Однако она ждала более убедительного ответа, и я понял, что, если снова совру, мне уже никогда не завоевать доверия. Но в том-то и беда, что есть вещи, о которых трудно говорить вслух, и это был как раз такой случай.

— …Понимаете, — запинаясь, начал я, — просто время тянулось очень медленно, а вас все не было. — Одолев первую фразу, я отважился прибавить: — Я подумал, может, вам будет приятно, вот и решил встретить. Ведь это не преступление?

В ее глазах промелькнул испуг. Я узнал этот взгляд.
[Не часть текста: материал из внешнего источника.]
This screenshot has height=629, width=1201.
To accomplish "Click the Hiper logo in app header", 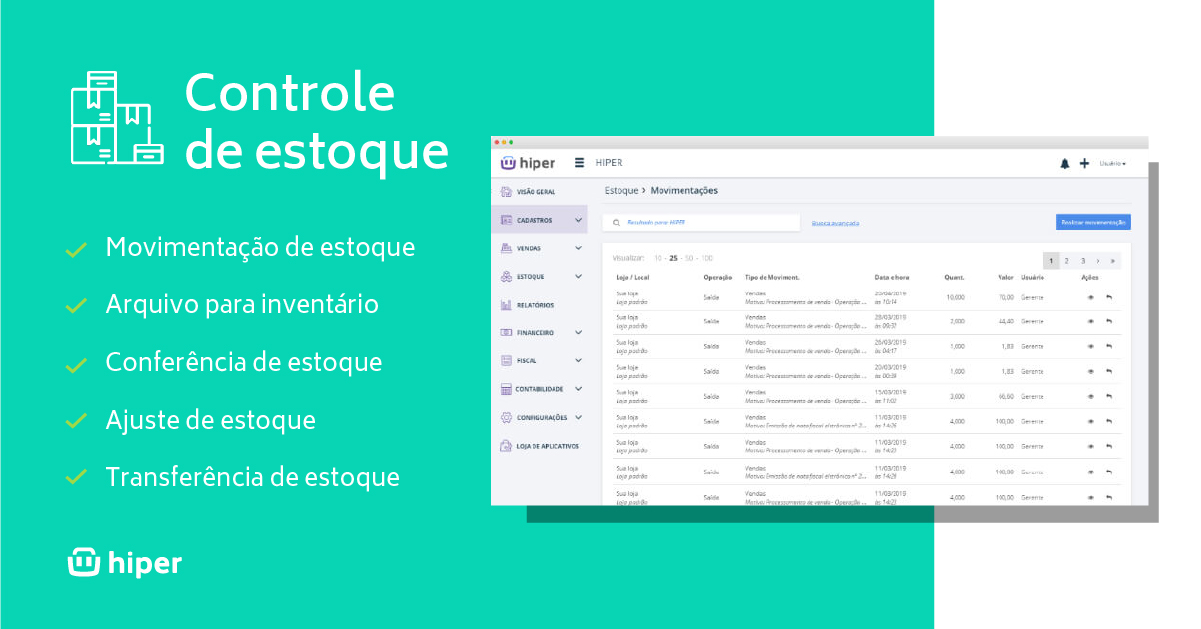I will tap(527, 163).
Точно так же она смотрела вчера, когда мы сидели рядом в полутемной комнате.

— Если я некстати или помешал, вы скажите…

Нина не ответила.

Мы молча перешли через перекресток и остановились у низкорослой мохнатой пальмы, растущей прямо посреди выложенного плиткой тротуара.
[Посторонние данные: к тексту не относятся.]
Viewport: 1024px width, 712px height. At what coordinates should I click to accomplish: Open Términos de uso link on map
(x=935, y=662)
— Напрасно вы встали, — сказала она, рассеянно разглядывая незамысловатый рисунок на панели. — Я оставила вам таблетки, вы их выпили?

У меня отлегло от сердца. Коли речь зашла о моем хилом здоровье, значит, мир восстановлен.
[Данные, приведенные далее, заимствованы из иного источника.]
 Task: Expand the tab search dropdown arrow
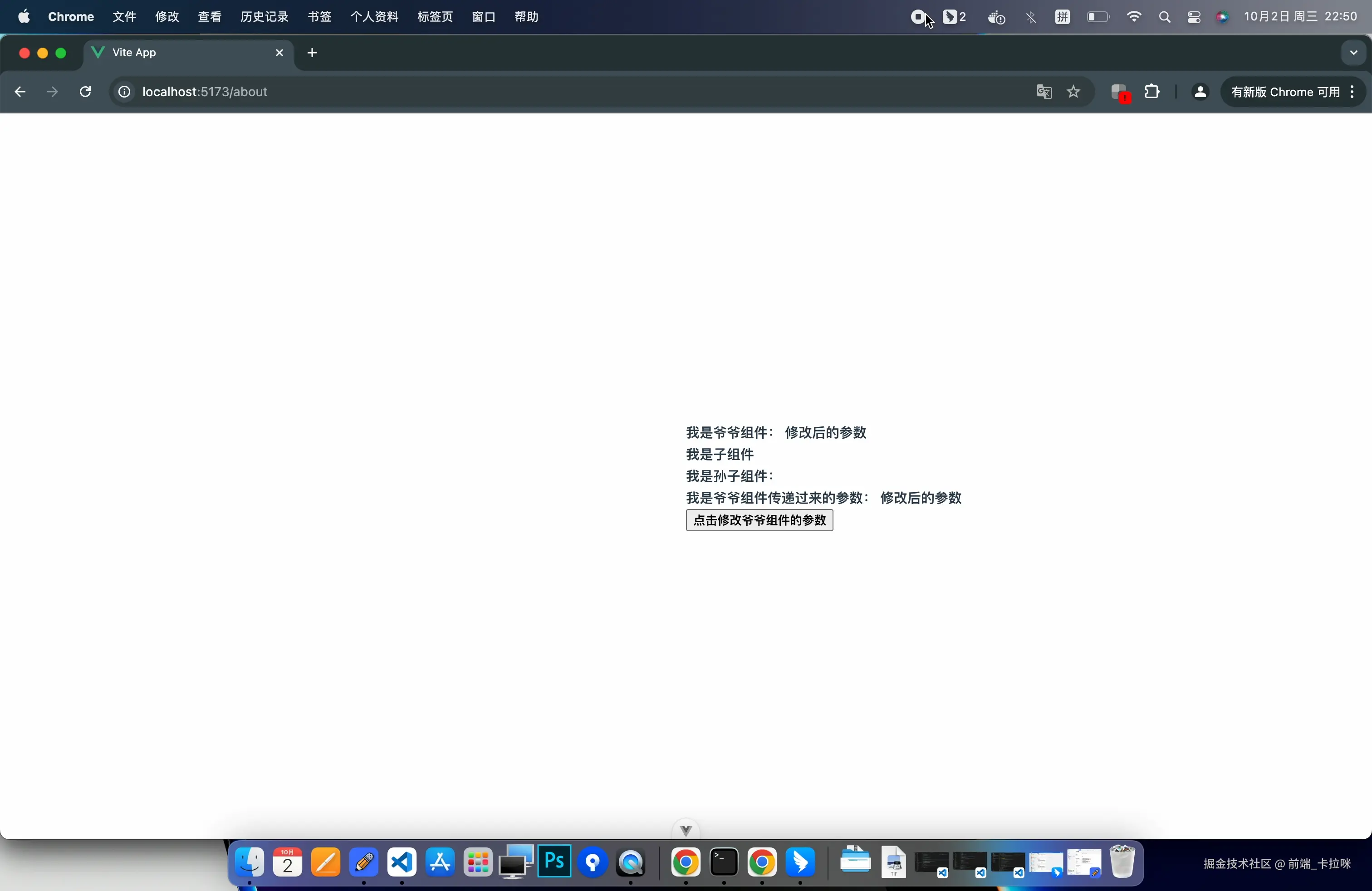[x=1353, y=53]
— Нечего улыбаться. — В ее голосе прорезались знакомые нотки, присущие врачам и медицинским сестрам. — При простуде самое главное — отлежаться. По-моему, у вас и температура еще не спала.

Это не соответствовало действительности, но ничто не заставило бы меня возразить.

— И вообще, — продолжала Нина, — мне не нравится, что вы… — Она не договорила, что именно ей не нравится, но решимости в ее словах не убавилось: — Мне кажется, пора внести ясность!

Ничего хорошего такое вступление не сулило, и я поспешил вмешаться:

— Вы сегодня очень заняты?

— Я? — переспросила она.

— Да.

— Нет, не очень, а что?

— Просто я подумал, может, мы пройдемся немного, вы покажете мне город. Нет, серьезно! Я никогда раньше здесь не был. И потом, надо же мне что-то написать матери — я обещал разузнать все как следует…

Нина колебалась, и я пустил в ход последний довод:

— В конце концов я ваш гость. Вы просто обязаны оказывать мне гостеприимство… Давайте погуляем, а заодно внесем ясность. Вы же хотели внести ясность, верно?

Она улыбнулась:

— Не знаю… Дождь вот-вот начнется…

— Чепуха, это дело поправимое, у меня знакомство в небесной канцелярии…

Я задрал голову, и тотчас с пасмурного, низко висящего неба на меня шлепнулась первая увесистая капля.

Увы, Нина была права — собиравшийся вторые сутки дождь достиг наконец необходимых кондиций и обещал щедро пролиться на наши головы.

В ближайшие две-три минуты все разыгралось как по нотам: сперва на асфальте появились крупные мокрые пятна, потом окончательно погасло небесное освещение и, словно по взмаху дирижерской палочки, наступила абсолютная тишина. Умолкли птицы, улица опустела, а потерявший прозрачность воздух загустел, стал вязким и неподвижным.

Над нами беззвучно сверкнула молния.

Ослепительно яркая, она была похожа на остов могучего сухого дерева с многочисленными, раскинувшимися на полнеба щупальцами-отростками. На короткий момент вспышки мир сделался двухцветным и плоским, как отпечаток на передержанном негативе, и опять наступили потемки. Тишину расколол гром. Вместе с грохотом на землю обрушился ливень. Не дождь, а именно ливень, потому что вода падала сверху сплошной отвесной стеной. Она была повсюду: под нами, над нами, вокруг нас. В считанные секунды она окружила крохотный островок у навеса, под которым мы успели укрыться, и мне почудилось, что, кроме нашего таявшего на глазах пятачка суши, на всем белом свете ничего не осталось.